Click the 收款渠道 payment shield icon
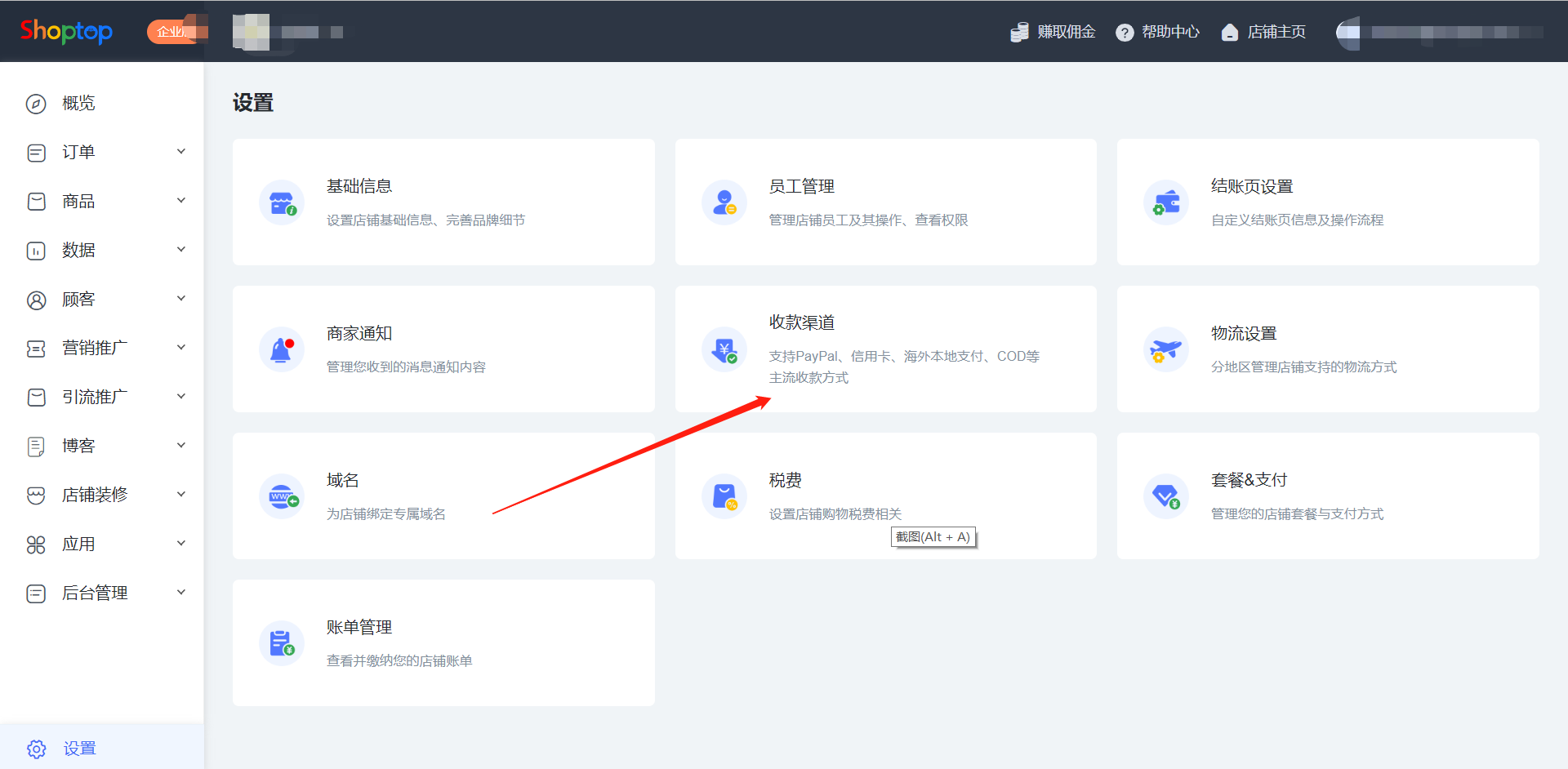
▬▬▬▬▬▬▬▬▬▬
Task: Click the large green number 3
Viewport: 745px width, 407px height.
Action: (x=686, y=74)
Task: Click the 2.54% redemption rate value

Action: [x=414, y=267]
▬▬▬▬▬▬▬▬▬▬
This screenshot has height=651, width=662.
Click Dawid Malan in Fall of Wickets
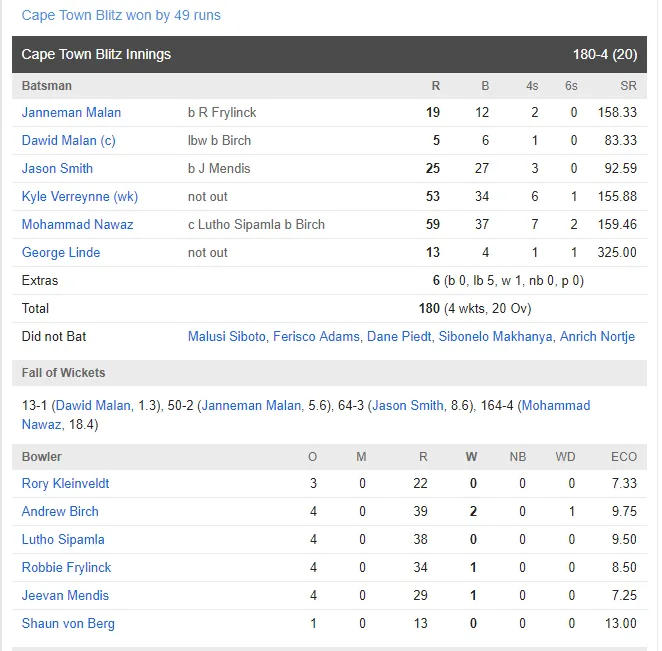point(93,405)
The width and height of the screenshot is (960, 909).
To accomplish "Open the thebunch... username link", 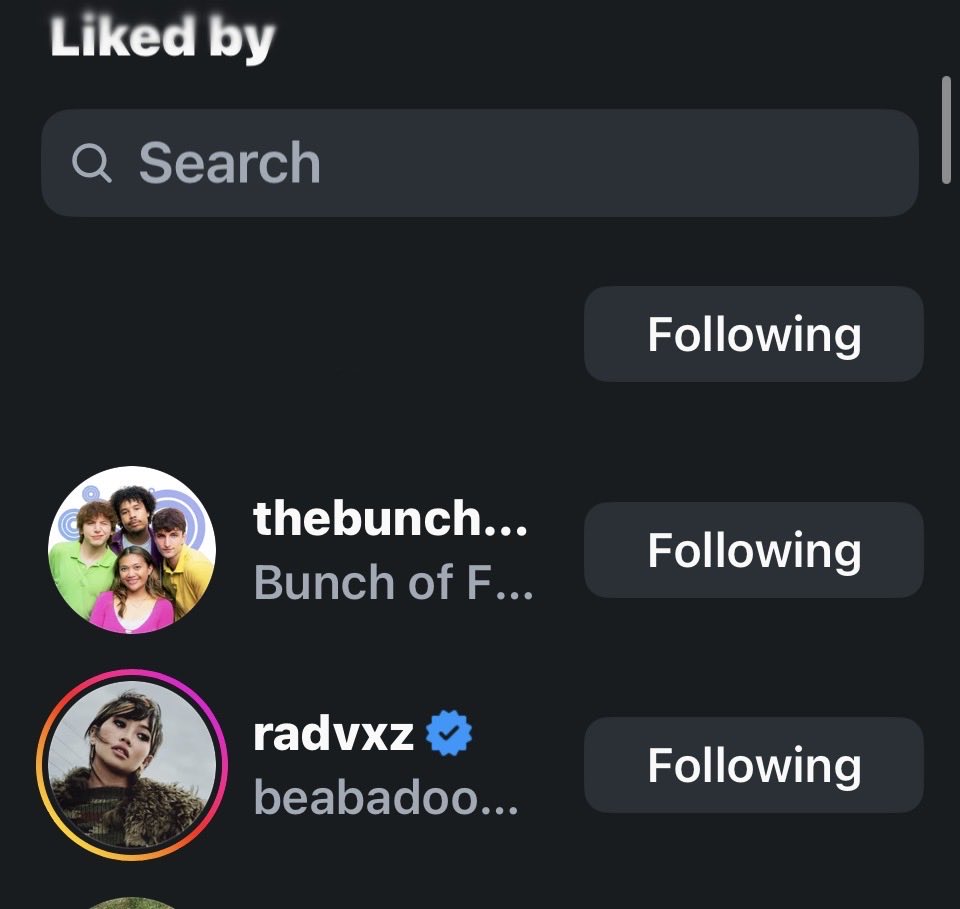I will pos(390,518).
▬▬▬▬▬▬▬▬▬▬
* EXERCISE:
Look through the entries above and work out how many lines contain the string "screenshot". Give that number alone.

* REPLY:
2